**What the exercise asks**
Give the records again in full, exactly as they are.

[Records from a data source]
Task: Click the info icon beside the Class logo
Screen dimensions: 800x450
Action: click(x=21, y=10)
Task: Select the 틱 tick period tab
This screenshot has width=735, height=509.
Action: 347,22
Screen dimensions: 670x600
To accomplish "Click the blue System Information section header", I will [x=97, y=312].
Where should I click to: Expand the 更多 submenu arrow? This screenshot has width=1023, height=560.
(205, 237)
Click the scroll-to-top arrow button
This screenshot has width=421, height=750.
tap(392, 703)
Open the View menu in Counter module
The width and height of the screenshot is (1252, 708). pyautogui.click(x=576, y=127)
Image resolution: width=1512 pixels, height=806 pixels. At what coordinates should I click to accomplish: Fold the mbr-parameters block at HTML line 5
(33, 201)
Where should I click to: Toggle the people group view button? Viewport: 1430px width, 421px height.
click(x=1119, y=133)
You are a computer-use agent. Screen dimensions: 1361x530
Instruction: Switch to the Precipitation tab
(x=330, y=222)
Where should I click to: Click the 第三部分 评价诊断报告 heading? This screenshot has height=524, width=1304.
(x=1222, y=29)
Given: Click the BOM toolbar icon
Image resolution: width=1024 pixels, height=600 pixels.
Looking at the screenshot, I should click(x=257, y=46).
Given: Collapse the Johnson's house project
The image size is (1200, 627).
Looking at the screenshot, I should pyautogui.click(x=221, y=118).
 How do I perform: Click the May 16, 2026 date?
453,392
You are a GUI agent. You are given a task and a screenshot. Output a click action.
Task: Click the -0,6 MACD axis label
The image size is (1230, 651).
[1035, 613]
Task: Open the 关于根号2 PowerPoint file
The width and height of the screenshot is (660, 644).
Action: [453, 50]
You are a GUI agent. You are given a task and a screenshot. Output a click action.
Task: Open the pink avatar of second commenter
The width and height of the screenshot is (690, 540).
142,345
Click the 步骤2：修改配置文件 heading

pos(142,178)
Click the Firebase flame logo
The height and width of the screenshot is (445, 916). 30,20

**Task solution**
Task: Click the info icon beside the Class logo
Screen dimensions: 800x450
Action: click(x=21, y=10)
Task: Select the 틱 tick period tab
This screenshot has width=735, height=509.
Action: 347,22
Screen dimensions: 670x600
To accomplish "Click the blue System Information section header", I will [x=97, y=312].
Where should I click to: Expand the 更多 submenu arrow? This screenshot has width=1023, height=560.
(205, 237)
Click the scroll-to-top arrow button
This screenshot has width=421, height=750.
tap(392, 703)
Open the View menu in Counter module
The width and height of the screenshot is (1252, 708). pyautogui.click(x=576, y=127)
Image resolution: width=1512 pixels, height=806 pixels. At what coordinates should I click to accomplish: Fold the mbr-parameters block at HTML line 5
(33, 201)
Where should I click to: Toggle the people group view button? Viewport: 1430px width, 421px height.
click(x=1119, y=133)
You are a computer-use agent. Screen dimensions: 1361x530
Instruction: Switch to the Precipitation tab
(x=330, y=222)
Where should I click to: Click the 第三部分 评价诊断报告 heading? This screenshot has height=524, width=1304.
(x=1222, y=29)
Given: Click the BOM toolbar icon
Image resolution: width=1024 pixels, height=600 pixels.
Looking at the screenshot, I should click(x=257, y=46).
Given: Collapse the Johnson's house project
The image size is (1200, 627).
Looking at the screenshot, I should pyautogui.click(x=221, y=118).
 How do I perform: Click the May 16, 2026 date?
453,392
You are a GUI agent. You are given a task and a screenshot. Output a click action.
Task: Click the -0,6 MACD axis label
The image size is (1230, 651).
[1035, 613]
Task: Open the 关于根号2 PowerPoint file
The width and height of the screenshot is (660, 644).
Action: [453, 50]
You are a GUI agent. You are given a task and a screenshot. Output a click action.
Task: Open the pink avatar of second commenter
The width and height of the screenshot is (690, 540).
142,345
Click the 步骤2：修改配置文件 heading

pos(142,178)
Click the Firebase flame logo
The height and width of the screenshot is (445, 916). 30,20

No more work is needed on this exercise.